Mais sur la place Qalç Arslan, le chef du parti, Özgür Özel, tente de briser ces stéréotypes. Dans son discours, il fait preuve d’un respect remarquable pour la sensibilité religieuse de l’auditoire. Il déclare : « Nous n’avons jamais blâmé Konya. Nous nous sommes blâmés nous-mêmes. C’est nous qui avons commis des erreurs. Nous n’avons pas assez écouté ». Ses paroles sont conciliantes, presque humbles. Il cite à plusieurs reprises le mystique et poète Jalaluddin Rumi, dont le mausolée se trouve à quelques kilomètres de là et dont la présence est ressentie dans toute la ville. Ozel affirme que la religion n’est pas le contraire de la démocratie, mais plutôt son âme. « Le 18 mars, alors que les gens rompaient le jeûne dans tout le pays, il a été dépouillé de son témoignage », explique-t-il, établissant un lien entre son arrestation et le calendrier religieux. Un coup porté à un moment sacré, tel est le message implicite : Un acte d’injustice qui devrait exaspérer les musulmans dévots.

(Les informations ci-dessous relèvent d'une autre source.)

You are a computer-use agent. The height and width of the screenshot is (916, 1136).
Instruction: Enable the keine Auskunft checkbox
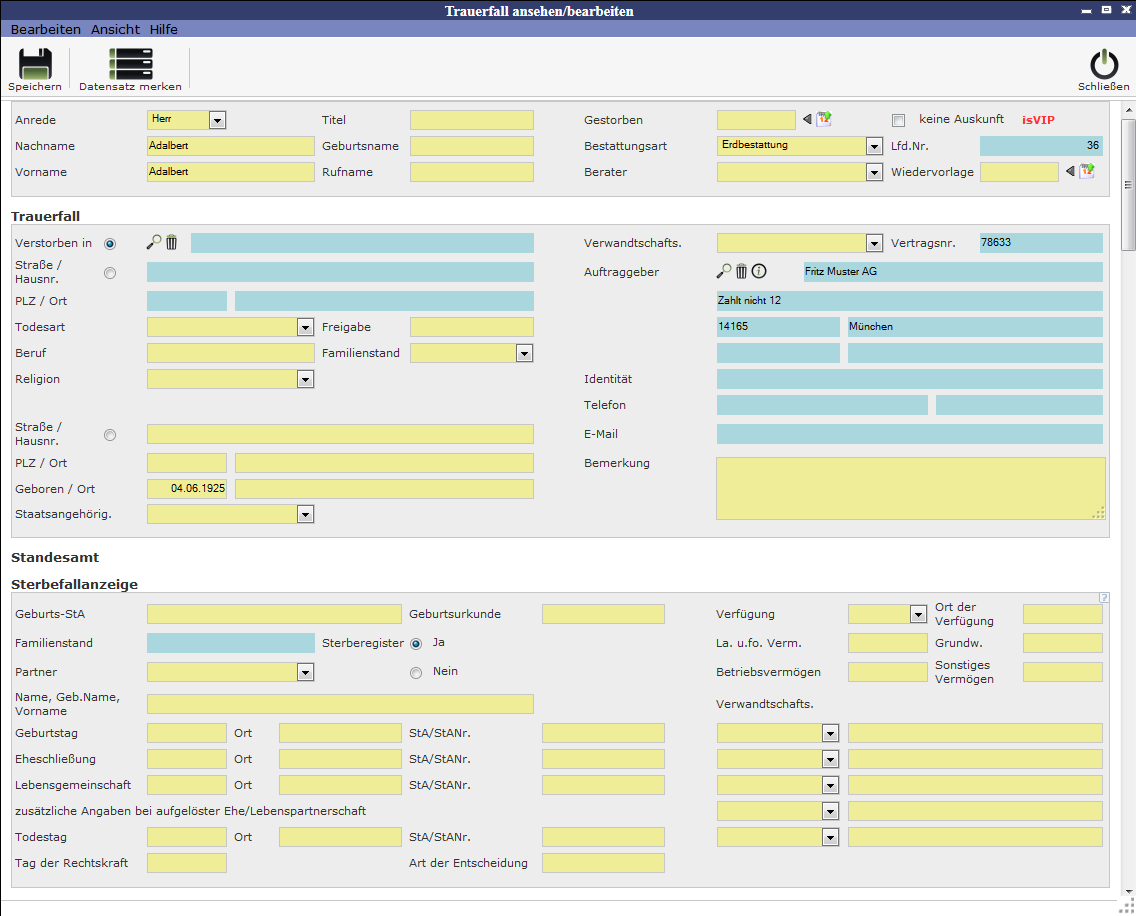click(898, 120)
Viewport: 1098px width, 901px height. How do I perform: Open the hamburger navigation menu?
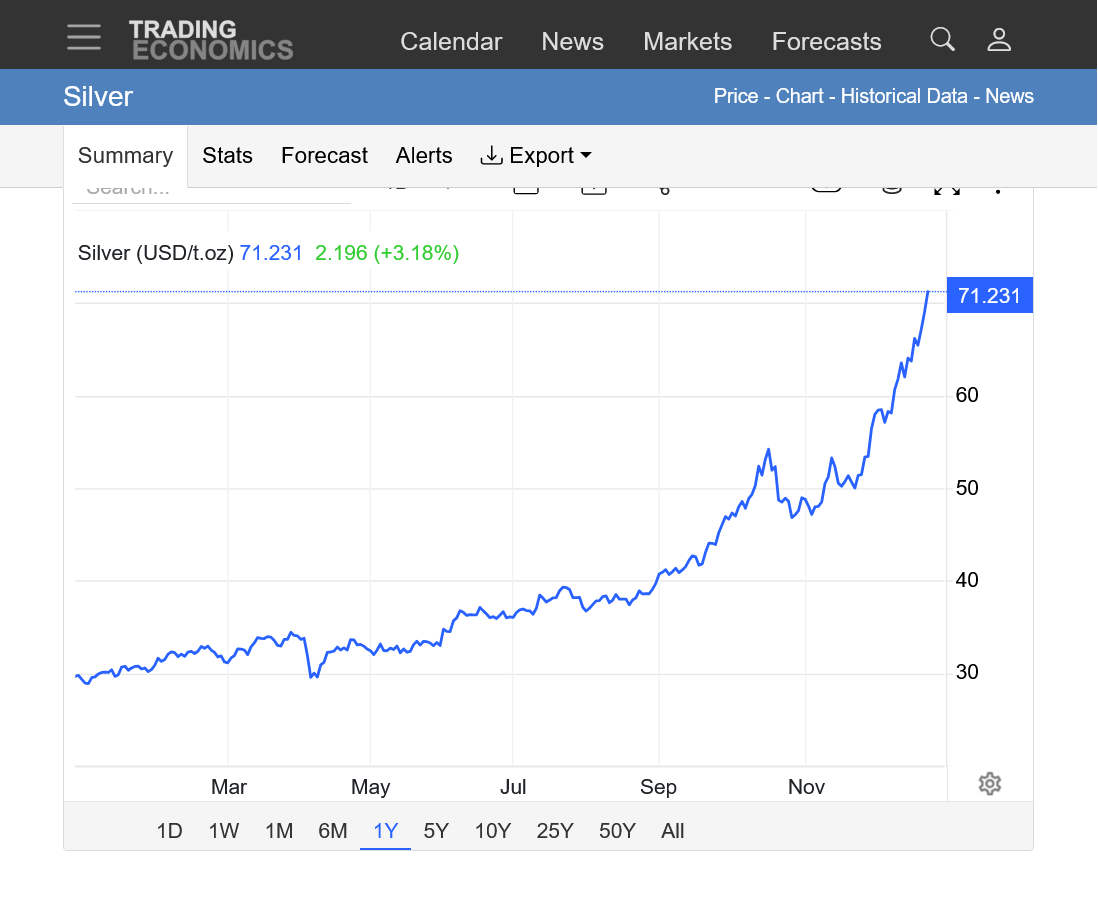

En effet, Konya n’est plus le bastion homogène que l’on décrit souvent. C’est encore un bastion du conservatisme, mais il y a des signes de changement sous la surface. Pendant le ramadan, les jeunes s’assoient dans les cafés pendant la journée, buvant du café et mangeant des sandwiches – non pas par défi, mais parce qu’une nouvelle génération a émergé, qui considère que la religiosité personnelle et la tolérance sociale sont incompatibles. Les nombreuses universités de la ville ont attiré à Konya des dizaines de milliers d’étudiants de toute la Turquie. Ils changent silencieusement, mais régulièrement, l’atmosphère de la ville.
Dans le même temps, le mécontentement grandit, et il n’est plus seulement murmuré à voix basse. La situation économique est tendue : Les prix augmentent, les salaires stagnent et nombreux sont ceux qui vivent dans la pauvreté malgré leur emploi. Les plaintes se multiplient à l’encontre d’un gouvernement déconnecté, d’un système judiciaire politisé et d’une classe politique qui semble chaque jour plus complaisante.
Cette combinaison a également fait des ravages à Konya. Lors des élections municipales de l’année dernière – au cours desquelles le pays a enregistré des pertes historiques pour l’AKP – le parti a perdu quatre administrations de district dans la province de Konya au profit du CHP. C’est une première. Si, dans l’ensemble, le parti reste fort dans cette région, des fissures dans ses fondations sont visibles.
Le CHP veut profiter de l’occasion. Dans les semaines à venir, le parti prévoit d’étendre ses manifestations à d’autres villes d’Anatolie – de Kayseri à Yozgat, d’Afyon à Aksaray. L’objectif n’est pas seulement d’entretenir la colère du public face à l’emprisonnement d’Imamoglu, mais aussi de remettre en question l’hégémonie morale de l’AKP au cœur de l’Anatolie. Un responsable du parti a annoncé en marge du rassemblement : « Nous devons prouver que la république ne vit pas seulement à Istanbul et Izmir, mais aussi à Konya ».
Reste à savoir s’ils y parviendront. Mais une chose est claire : Le rassemblement de Konya n’était pas un simple geste symbolique. Il s’agissait d’une tentative prudente de franchir les anciennes lignes de démarcation – et d’écouter dans un lieu où l’on s’est toujours attendu à un rejet. Il n’a peut-être pas débouché sur une avancée politique directe. Mais elle a suffi à semer le scepticisme. Et rien que cela, dans une ville comme Konya, est un début remarquable.